[lbo-talk] Lion attacks on rise in Tanzania, Mozambique

uvj at vsnl.com uvj at vsnl.com
Fri Jan 27 10:07:47 PST 2006


Reuters.com

Lion attacks on rise in Tanzania, Mozambique

Tue Jan 10, 2006

By Ed Stoddard

JOHANNESBURG (Reuters) - Attacks on humans by man-eating lions are on the rise in Tanzania and Mozambique, raising the stakes in the conservation game as environmentalists strive to save the big cats from extinction.

Lions in the area have developed a taste for human flesh because people have been sleeping outdoors to protect their crops from raiding bushpigs, which the cats follow onto croplands, a leading expert said.

"In Tanzania in the early 1990s there were about 40 recorded lion attacks a year. In the past couple of years they have risen to over 100 and about 70 percent are fatal," said Craig Packer, an ecologist at the University of Minnesota.

"The problems are down in southern Tanzania and northern Mozambique, a region which is very remote and very poor," Packer told Reuters in an interview Tuesday. Packer, who has headed the Serengeti Lion Project since 1978, was in Johannesburg for a conference on conservation strategies to save the African lion which also aims to find ways to reduce human-feline conflict.

Estimates for the continent's lion population range from 23,000 to 40,000.

In southern Tanzania and northern Mozambique, which are contiguous, Packer said there was believed to be around 5,500 lions. This is one of the biggest concentrations of the predator and most of that range is outside of protected areas.

BUSHPIG PROBLEM

"The region doesn't have a lot of natural prey or a lot of livestock and so as a result, the lions there eat a lot of bushpigs, which is unusual," said Packer.

"But the bushpigs are also quite a pest and so the people in those rural areas sleep outside to protect their crops. So it seems that the lions are drawn into the cropland where they encounter sleeping people," he said.

And humans are easy prey.

"Once they discover that they can eat people they get quite bold.

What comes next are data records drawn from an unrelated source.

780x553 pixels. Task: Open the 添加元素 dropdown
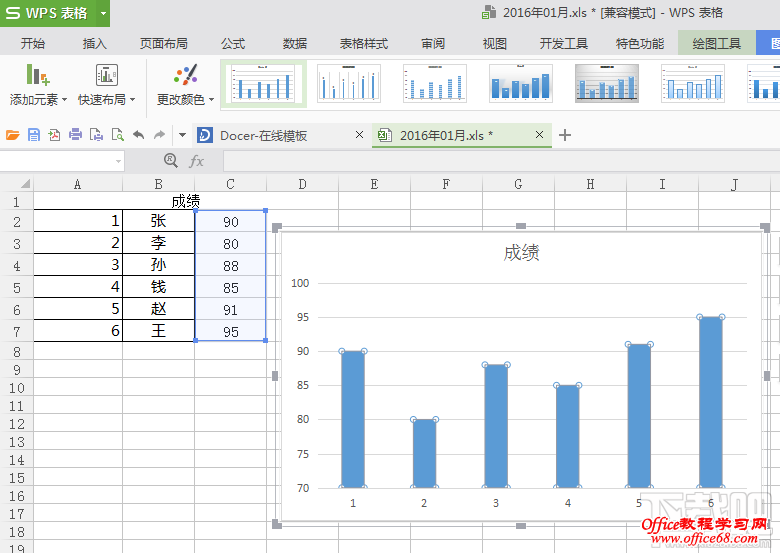38,100
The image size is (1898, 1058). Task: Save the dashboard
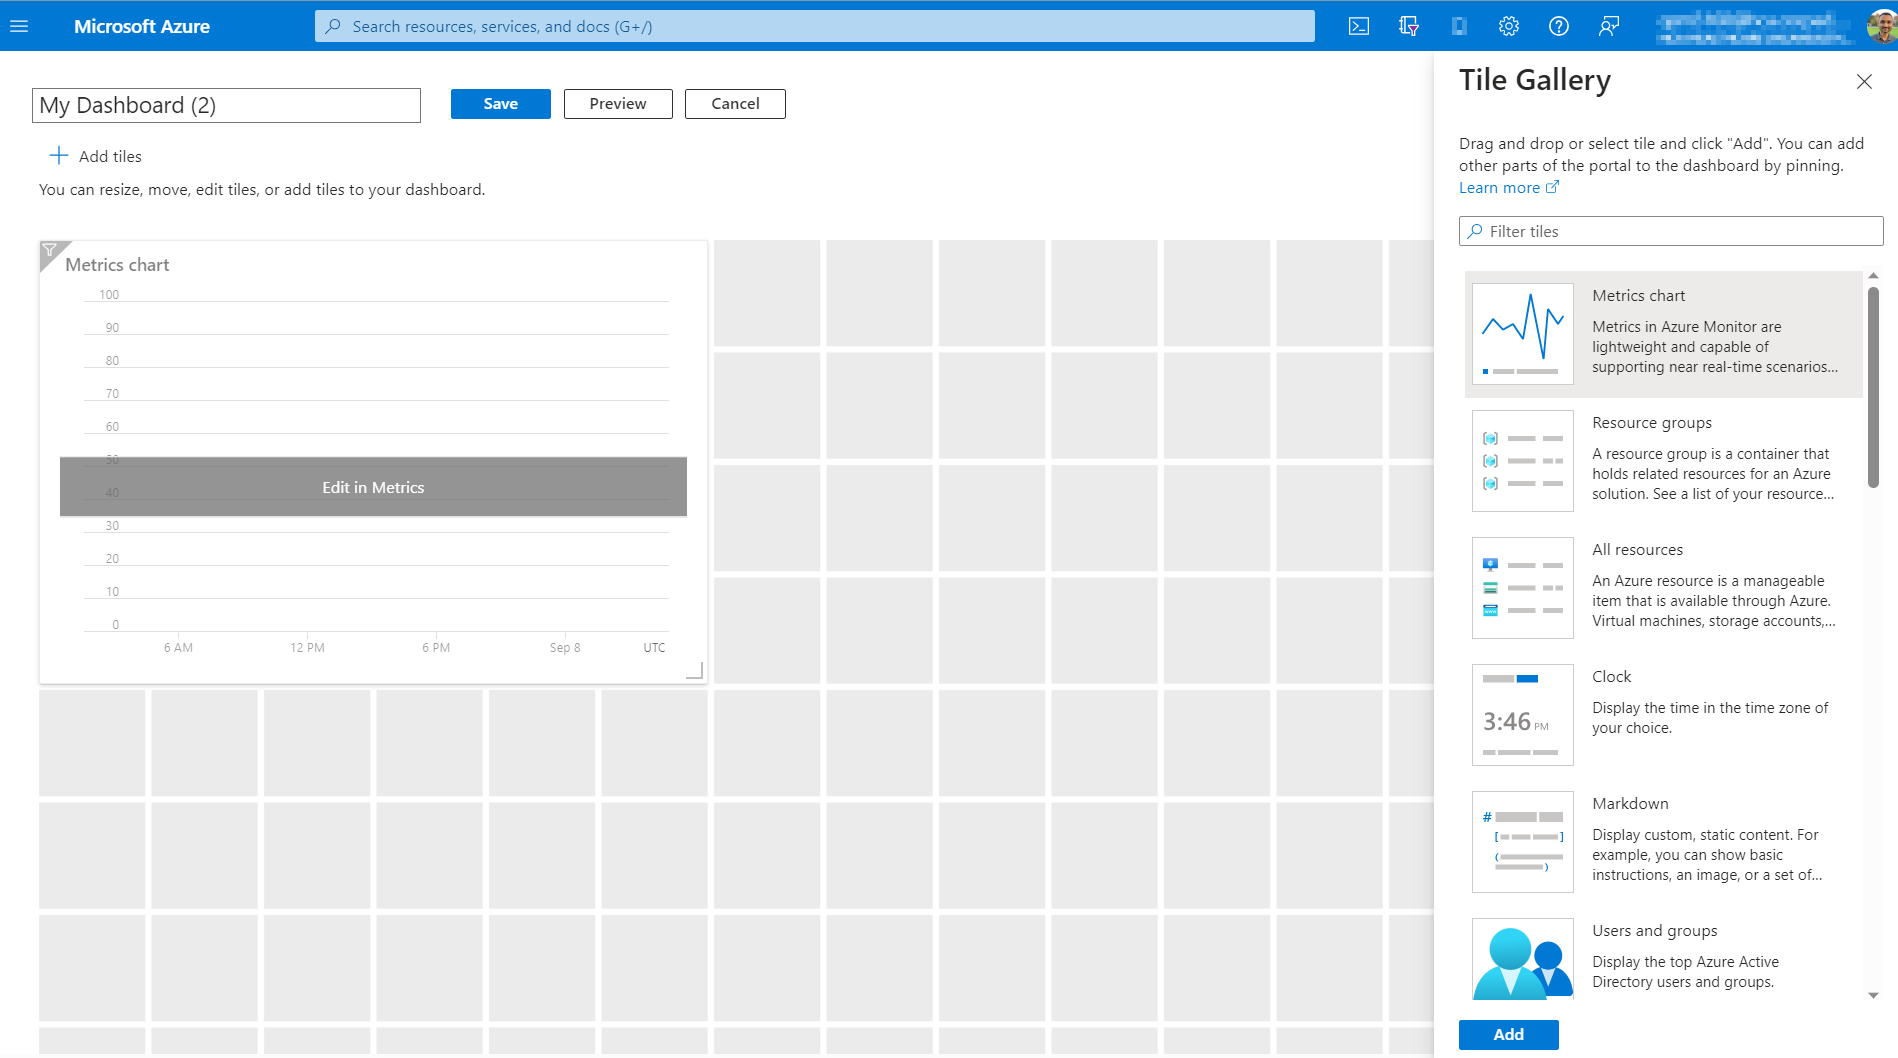tap(500, 104)
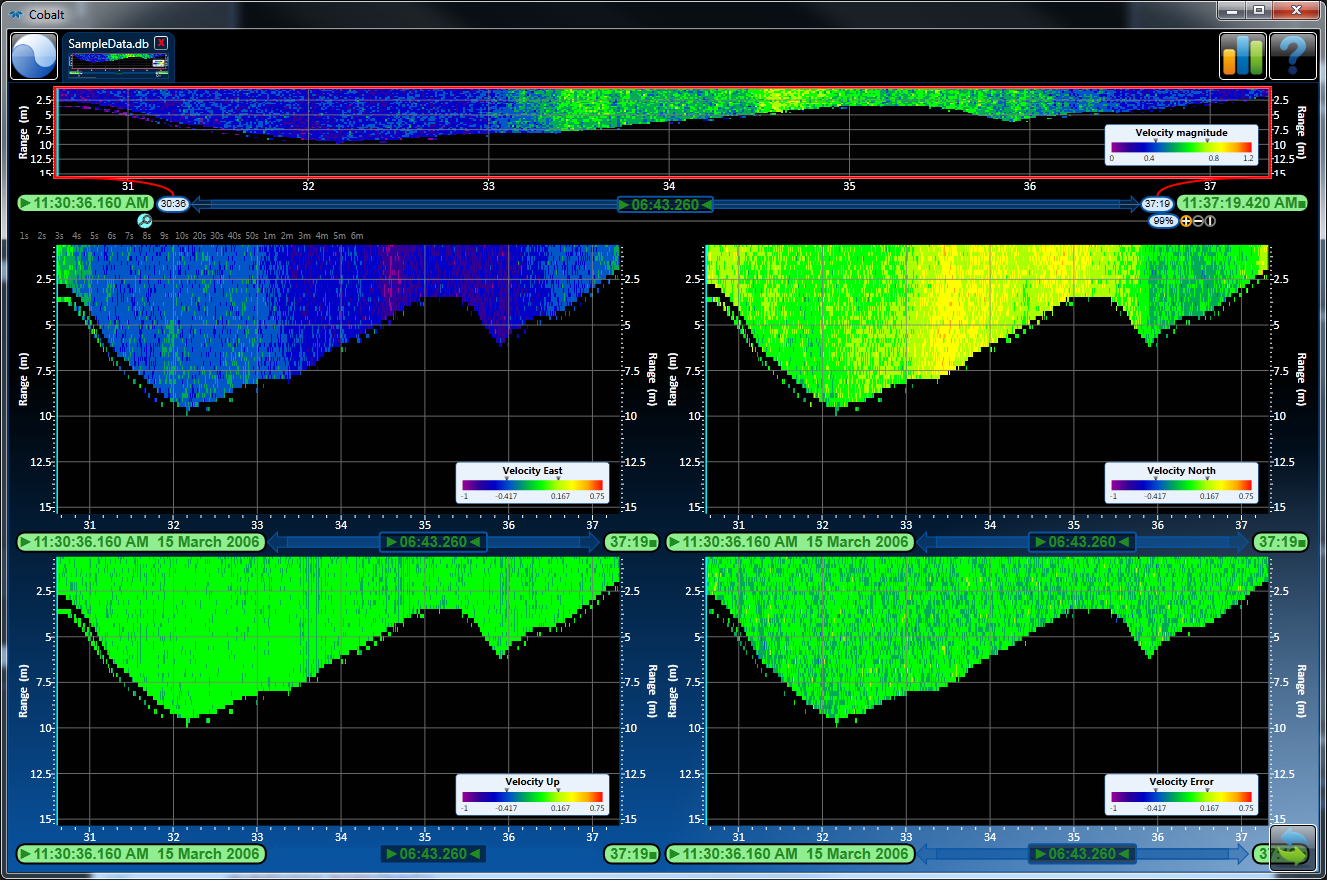Click the 99% zoom level indicator
The height and width of the screenshot is (880, 1327).
1163,221
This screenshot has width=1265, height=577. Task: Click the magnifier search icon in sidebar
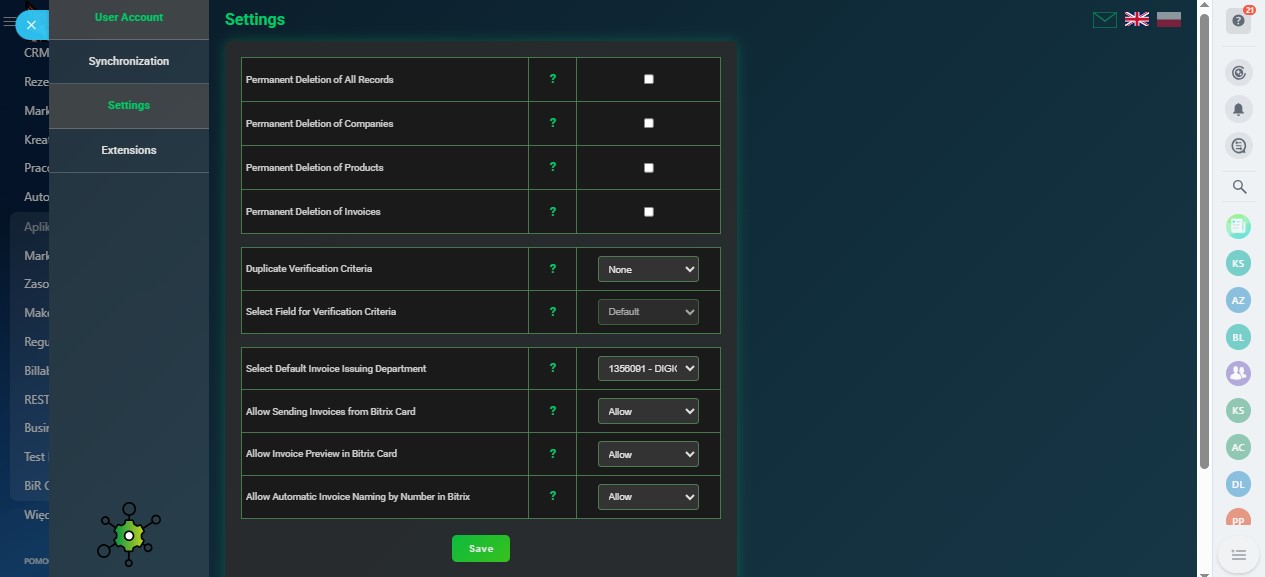click(x=1239, y=187)
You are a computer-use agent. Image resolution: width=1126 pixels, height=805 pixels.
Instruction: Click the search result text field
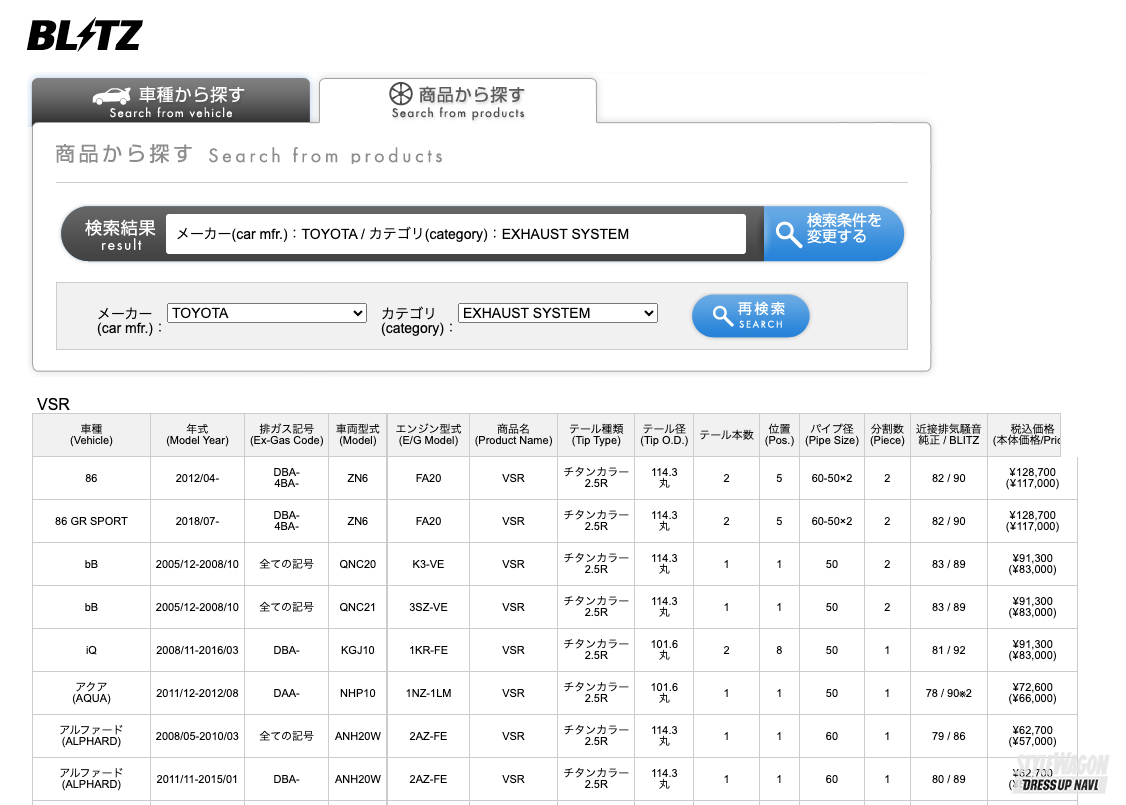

They are even breaking into people's houses and pulling them out," Packer said.

The lure of the easy kill even attracts lions in the prime of life, contrary to the widely held view that most man-eaters are elderly animals with diminished hunting abilities.

"There was a bad man-eater in the Rufiji district of Tanzania a couple of years ago which they think ate around 40 people. When it was finally destroyed they found it was only about four years old, which is quite young," he said.

Packer said in the Lindi region of southeast Tanzania there had been an average of a lion attack every month for the past 15 years.

"Imagine living in an area where you know there will be a lion attack in the next four weeks. That must be terrifying."

Packer said strategies to prevent conflict between rural peasants and killer cats included the digging of trenches around garden plots to stop the bushpigs from raiding crops and being followed by lions in the process.

Lacking indoor plumbing, people could also be encouraged to build toilet facilities closer to their homes to limit the distance taken on nocturnal forays when the lions were on the prowl.

"It has to be something that people can afford and are able to do themselves," Packer said.

People in the region and in neighboring Malawi also frequently fall victim to crocodile attacks. But Packer said while crocodiles lay in wait in rivers, the lions actively stalked people even in their homes -- a more chilling scenario.

In short, both are man-eaters but the lions are actually man-hunters.